I dunno about the interface (documentation) - it's certainly not
illegal to take
inspiration from it, but maybe then people will again claim that
source was
stolen.. but when you claim that you haven't looked at the source it
may be ok..

It has been posited by Tango's developers that simply looking at the
documentation of a D library isn't enough to understand the library, you
probably have looked at the source.  Until they change that opinion, I
would
avoid even the documentation.

http://lists.puremagic.com/pipermail/phobos/2010-April/000370.html

The pertinent quote from there:

"In my opinion, claiming a clean room implementation of an API in D is
difficult, if for no other reason that it is (due to imperfect doc
generation
etc) somewhat difficult to properly study a D API without at the same
time
reading the source (or glimpsing at it)."

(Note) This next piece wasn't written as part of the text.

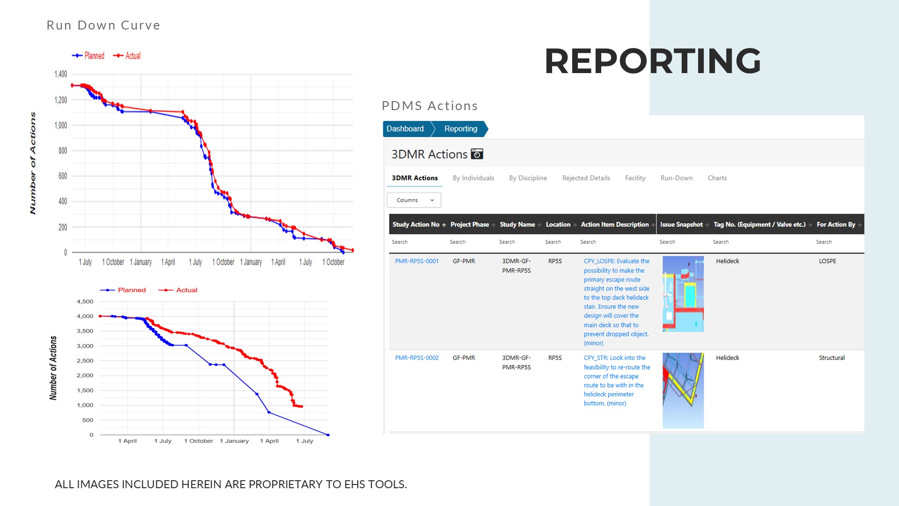Click sort arrow next to Issue Snapshot
This screenshot has height=506, width=899.
(707, 225)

They can claim whatever they want.. if Tomek says he only looked at the
documentation (for an idea how a good interface for a XML lib may look
like)
they can hardly prove anything.

This exact situation was the case of the prior-mentioned infringement
accusation.

It's sad to read how much these Tango assholes are trying to wreck the whole 
language. I doubt their implementation is any better than the high performance 
C++ libraries. I've been using RapidXML before and it's damn fast. My recipe 
for success would be: use the Boost license, do a clean room implementation 
inspired by the best C++ code, use ranges instead of slices or iterators, use 
Phobos free function and naming conventions, get Andrei's blessing. This will 
teach the Tango douchebags a lesson or two.

They always complain about us doing NIH code. But they're forcing us!

I think it's reasonable of me to ask avoiding reopening a debate that has little chance of being solved by emotional rhetoric.

Regarding taking inspiration from Tango code, I don't know what the exact licensing issues are but the lesson learned during past incidents is clear: Phobos contributors should conservatively avoid looking at Tango. This is not difficult because there are many XML libraries of good quality and performance. So let's.